**What the task requires**
If a line in the entries contains the string "will", include that line in your answer.

══ Records for processing ══

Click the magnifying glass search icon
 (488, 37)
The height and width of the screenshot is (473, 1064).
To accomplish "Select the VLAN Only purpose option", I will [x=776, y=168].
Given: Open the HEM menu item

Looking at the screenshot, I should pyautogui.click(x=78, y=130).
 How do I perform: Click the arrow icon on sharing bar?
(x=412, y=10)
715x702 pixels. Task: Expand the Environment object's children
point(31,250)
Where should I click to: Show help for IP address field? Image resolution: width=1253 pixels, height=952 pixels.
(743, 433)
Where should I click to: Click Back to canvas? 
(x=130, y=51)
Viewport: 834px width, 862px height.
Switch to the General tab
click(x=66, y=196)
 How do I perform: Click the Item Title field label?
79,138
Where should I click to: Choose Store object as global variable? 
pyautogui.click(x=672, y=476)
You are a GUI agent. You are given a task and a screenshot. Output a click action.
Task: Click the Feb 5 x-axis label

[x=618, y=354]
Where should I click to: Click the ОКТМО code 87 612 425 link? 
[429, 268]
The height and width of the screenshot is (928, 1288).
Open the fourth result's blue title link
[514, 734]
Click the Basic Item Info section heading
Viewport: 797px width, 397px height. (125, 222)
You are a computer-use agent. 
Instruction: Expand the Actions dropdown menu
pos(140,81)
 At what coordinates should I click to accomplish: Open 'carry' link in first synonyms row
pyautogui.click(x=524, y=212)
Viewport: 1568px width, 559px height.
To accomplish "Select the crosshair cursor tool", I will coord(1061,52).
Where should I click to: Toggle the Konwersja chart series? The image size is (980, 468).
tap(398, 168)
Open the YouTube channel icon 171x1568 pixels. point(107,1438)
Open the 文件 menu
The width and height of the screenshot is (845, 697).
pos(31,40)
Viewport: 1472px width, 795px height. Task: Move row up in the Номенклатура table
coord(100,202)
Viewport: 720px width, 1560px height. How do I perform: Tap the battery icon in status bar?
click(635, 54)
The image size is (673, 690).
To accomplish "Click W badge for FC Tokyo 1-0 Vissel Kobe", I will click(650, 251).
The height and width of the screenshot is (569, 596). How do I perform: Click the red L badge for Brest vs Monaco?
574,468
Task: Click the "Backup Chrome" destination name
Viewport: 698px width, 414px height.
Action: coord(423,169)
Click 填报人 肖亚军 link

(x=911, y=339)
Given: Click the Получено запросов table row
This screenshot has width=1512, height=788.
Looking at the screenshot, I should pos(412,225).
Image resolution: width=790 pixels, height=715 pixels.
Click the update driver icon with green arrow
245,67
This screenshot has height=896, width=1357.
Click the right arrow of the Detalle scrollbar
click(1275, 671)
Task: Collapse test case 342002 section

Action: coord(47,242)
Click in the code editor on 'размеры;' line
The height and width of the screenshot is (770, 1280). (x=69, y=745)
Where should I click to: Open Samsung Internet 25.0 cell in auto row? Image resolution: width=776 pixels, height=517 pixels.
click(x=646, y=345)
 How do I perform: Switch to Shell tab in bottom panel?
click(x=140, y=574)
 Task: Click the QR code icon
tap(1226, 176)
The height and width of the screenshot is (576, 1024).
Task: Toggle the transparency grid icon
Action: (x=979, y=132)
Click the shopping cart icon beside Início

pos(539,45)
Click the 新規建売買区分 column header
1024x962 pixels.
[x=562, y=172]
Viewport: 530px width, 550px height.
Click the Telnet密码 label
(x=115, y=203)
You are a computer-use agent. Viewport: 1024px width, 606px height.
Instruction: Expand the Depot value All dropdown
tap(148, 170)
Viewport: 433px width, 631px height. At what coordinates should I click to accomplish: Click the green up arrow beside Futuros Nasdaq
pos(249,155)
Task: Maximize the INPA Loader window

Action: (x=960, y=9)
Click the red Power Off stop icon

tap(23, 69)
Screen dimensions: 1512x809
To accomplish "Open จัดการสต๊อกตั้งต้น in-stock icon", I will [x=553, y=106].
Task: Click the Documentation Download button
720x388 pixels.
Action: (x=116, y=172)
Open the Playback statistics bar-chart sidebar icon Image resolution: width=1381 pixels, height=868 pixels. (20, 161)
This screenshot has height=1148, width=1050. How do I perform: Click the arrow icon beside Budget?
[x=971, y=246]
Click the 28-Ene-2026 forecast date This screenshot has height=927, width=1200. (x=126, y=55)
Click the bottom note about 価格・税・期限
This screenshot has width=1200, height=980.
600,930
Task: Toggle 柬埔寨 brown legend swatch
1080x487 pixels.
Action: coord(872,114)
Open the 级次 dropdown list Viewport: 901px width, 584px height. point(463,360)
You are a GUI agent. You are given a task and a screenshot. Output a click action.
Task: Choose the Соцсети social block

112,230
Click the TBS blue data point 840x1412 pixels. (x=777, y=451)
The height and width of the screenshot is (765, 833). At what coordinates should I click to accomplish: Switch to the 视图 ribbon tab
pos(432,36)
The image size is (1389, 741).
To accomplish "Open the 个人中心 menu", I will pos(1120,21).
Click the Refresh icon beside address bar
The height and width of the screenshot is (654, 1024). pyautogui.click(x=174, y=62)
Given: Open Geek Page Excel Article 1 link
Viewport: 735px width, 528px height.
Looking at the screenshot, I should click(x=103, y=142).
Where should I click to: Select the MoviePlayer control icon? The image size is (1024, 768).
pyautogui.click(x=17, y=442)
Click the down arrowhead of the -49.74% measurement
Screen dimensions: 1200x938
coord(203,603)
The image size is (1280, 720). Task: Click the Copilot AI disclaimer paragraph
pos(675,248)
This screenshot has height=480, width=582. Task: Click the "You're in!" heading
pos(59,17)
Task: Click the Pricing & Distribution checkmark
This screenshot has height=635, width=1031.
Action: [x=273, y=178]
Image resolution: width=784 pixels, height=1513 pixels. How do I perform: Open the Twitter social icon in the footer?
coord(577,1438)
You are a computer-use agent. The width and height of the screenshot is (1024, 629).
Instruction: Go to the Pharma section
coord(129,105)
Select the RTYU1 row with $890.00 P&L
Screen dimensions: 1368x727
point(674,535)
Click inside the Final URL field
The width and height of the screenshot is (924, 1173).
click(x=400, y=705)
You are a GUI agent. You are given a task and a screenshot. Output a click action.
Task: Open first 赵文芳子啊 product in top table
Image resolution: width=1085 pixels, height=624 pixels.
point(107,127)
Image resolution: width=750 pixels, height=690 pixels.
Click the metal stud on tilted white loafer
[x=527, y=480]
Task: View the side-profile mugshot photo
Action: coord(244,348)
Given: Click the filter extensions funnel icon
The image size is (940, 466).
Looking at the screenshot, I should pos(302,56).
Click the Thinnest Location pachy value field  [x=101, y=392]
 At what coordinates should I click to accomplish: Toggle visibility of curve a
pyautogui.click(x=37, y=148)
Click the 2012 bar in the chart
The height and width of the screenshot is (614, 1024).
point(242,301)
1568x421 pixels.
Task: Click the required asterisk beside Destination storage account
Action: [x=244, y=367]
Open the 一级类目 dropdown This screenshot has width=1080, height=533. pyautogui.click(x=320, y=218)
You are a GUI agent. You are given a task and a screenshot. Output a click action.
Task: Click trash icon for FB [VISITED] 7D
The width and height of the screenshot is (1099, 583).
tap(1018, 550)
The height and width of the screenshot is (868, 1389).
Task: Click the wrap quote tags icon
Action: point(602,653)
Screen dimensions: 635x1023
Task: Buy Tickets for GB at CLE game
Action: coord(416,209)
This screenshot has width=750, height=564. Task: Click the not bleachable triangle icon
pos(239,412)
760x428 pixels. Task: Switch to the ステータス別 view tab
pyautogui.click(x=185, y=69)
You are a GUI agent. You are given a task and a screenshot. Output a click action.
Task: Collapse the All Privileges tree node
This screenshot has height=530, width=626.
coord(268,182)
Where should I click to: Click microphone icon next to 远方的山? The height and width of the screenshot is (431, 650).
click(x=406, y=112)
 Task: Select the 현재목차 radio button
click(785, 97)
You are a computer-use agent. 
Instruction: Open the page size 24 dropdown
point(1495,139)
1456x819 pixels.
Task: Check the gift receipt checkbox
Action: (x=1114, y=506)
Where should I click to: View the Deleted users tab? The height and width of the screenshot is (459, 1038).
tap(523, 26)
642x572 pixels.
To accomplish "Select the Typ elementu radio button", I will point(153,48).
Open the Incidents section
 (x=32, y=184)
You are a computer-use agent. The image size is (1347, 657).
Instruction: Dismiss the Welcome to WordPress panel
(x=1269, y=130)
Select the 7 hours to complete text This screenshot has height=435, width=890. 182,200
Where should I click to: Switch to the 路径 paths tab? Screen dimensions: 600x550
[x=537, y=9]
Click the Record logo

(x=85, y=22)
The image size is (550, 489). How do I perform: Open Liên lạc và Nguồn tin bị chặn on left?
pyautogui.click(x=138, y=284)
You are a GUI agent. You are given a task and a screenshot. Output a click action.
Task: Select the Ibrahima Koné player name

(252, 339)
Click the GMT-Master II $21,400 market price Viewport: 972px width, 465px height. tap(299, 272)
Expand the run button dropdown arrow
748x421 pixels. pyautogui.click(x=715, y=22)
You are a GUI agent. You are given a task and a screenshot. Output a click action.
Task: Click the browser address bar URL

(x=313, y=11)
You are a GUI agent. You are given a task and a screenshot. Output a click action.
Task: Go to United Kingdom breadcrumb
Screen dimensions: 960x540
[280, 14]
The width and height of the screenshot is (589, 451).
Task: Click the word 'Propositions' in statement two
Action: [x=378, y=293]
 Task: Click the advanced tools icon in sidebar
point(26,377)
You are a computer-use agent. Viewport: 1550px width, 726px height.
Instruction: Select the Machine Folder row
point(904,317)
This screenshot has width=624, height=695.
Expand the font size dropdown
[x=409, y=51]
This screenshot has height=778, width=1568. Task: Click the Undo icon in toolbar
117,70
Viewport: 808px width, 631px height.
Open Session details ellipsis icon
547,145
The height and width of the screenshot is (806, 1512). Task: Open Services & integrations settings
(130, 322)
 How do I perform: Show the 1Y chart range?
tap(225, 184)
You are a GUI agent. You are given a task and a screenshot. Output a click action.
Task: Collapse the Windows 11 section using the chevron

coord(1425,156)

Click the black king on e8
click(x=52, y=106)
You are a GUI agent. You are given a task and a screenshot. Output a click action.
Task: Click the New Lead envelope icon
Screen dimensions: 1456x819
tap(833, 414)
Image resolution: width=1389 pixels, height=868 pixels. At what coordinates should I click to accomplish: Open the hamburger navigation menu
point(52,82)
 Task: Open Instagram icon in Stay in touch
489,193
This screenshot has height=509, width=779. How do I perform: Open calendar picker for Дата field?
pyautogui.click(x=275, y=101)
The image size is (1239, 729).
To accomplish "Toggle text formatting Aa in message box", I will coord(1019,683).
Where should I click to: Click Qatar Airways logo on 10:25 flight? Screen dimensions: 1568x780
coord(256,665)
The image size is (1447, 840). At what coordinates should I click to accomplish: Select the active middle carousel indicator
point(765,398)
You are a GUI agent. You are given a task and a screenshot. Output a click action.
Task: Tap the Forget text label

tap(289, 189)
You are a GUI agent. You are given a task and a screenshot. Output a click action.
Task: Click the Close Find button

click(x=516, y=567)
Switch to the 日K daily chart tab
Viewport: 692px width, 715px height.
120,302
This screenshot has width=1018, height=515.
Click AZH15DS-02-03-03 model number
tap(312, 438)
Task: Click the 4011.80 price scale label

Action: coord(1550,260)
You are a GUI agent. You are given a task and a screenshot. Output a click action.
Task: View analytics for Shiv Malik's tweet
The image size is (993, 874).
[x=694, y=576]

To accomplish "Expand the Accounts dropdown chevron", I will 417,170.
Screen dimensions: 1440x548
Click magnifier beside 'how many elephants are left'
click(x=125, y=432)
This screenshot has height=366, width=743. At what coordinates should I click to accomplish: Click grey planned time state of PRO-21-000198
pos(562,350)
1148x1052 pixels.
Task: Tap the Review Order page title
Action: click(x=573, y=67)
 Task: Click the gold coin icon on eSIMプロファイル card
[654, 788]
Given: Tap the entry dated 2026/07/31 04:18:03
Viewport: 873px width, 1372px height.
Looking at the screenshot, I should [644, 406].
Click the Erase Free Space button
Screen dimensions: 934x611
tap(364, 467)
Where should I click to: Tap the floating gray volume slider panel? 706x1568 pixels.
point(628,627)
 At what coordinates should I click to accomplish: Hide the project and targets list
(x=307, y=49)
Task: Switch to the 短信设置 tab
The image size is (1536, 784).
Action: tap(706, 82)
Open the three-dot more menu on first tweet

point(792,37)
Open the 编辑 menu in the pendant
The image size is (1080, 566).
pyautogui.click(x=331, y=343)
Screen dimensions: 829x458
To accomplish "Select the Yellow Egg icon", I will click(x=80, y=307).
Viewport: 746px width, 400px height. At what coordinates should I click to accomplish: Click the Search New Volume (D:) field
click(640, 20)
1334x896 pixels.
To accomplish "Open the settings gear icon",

═══

**Exercise result**
To accomplish "Select the VLAN Only purpose option", I will [x=776, y=168].
To accomplish "Select the crosshair cursor tool", I will coord(1061,52).
To accomplish "Click W badge for FC Tokyo 1-0 Vissel Kobe", I will click(650, 251).
To accomplish "Open จัดการสต๊อกตั้งต้น in-stock icon", I will [x=553, y=106].
To accomplish "Open the 个人中心 menu", I will pos(1120,21).
To accomplish "Select the Typ elementu radio button", I will point(153,48).
To accomplish "Toggle text formatting Aa in message box", I will coord(1019,683).
To accomplish "Expand the Accounts dropdown chevron", I will 417,170.
To accomplish "Select the Yellow Egg icon", I will click(x=80, y=307).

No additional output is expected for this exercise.